Record extracts ▸
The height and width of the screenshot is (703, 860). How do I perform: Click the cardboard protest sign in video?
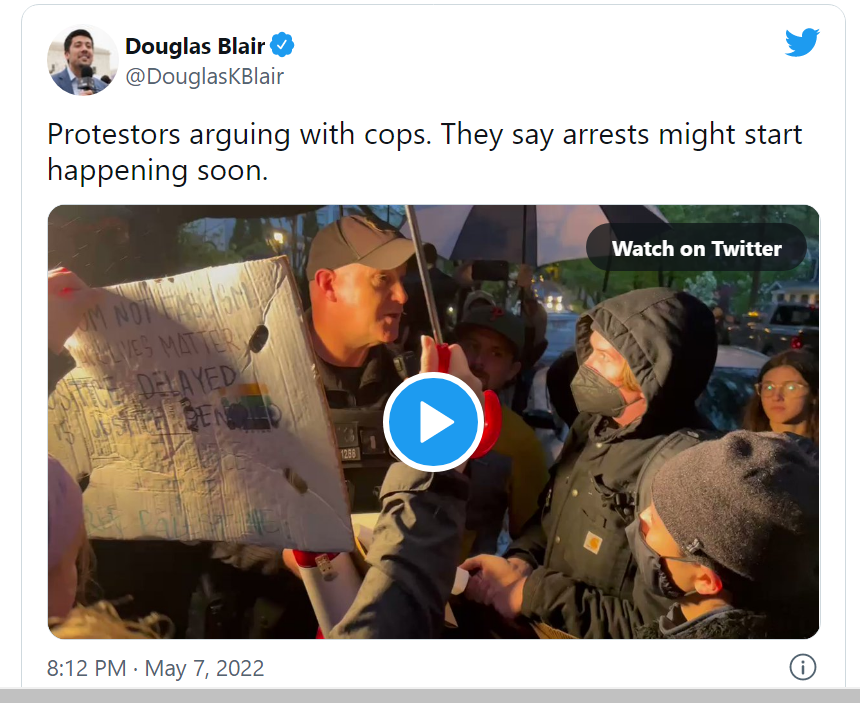point(197,406)
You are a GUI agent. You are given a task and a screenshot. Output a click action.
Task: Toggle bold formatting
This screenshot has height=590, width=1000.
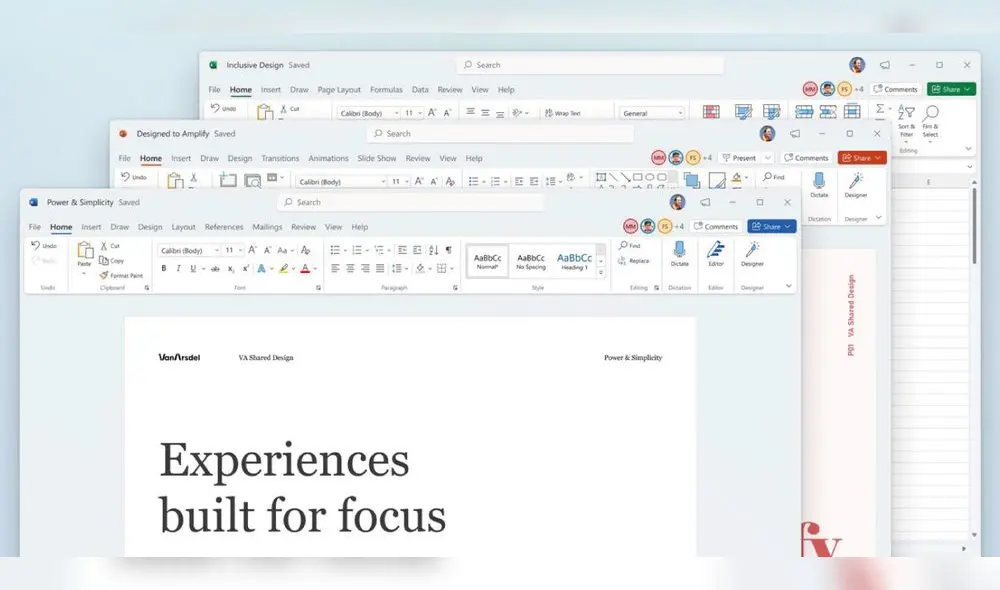click(164, 268)
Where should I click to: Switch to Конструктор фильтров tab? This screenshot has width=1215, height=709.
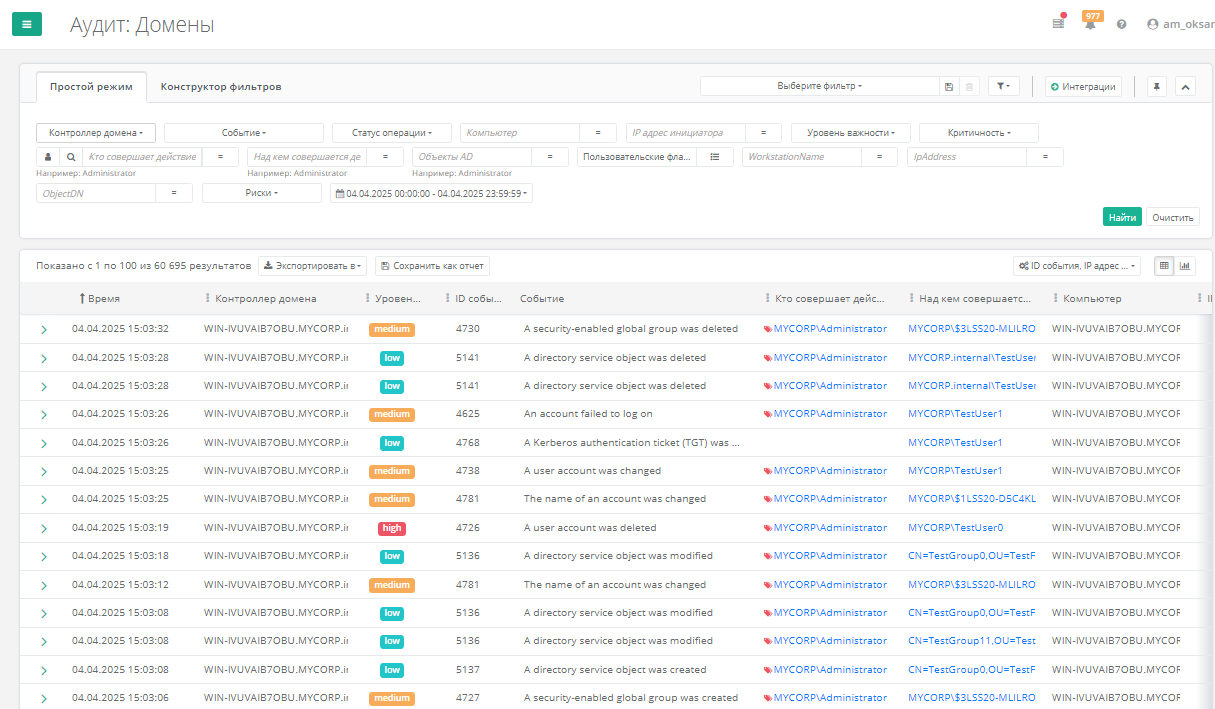pyautogui.click(x=221, y=87)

Work request ▸
Write out the entries again, word for word. No images.

Solution to this exercise ▸
The height and width of the screenshot is (703, 860). How do I perform: Click the cardboard protest sign in video?
point(197,406)
You are a GUI agent. You are given a task and a screenshot. Output a click action.
Task: Toggle bold formatting
This screenshot has height=590, width=1000.
click(164, 268)
Where should I click to: Switch to Конструктор фильтров tab? This screenshot has width=1215, height=709.
pyautogui.click(x=221, y=87)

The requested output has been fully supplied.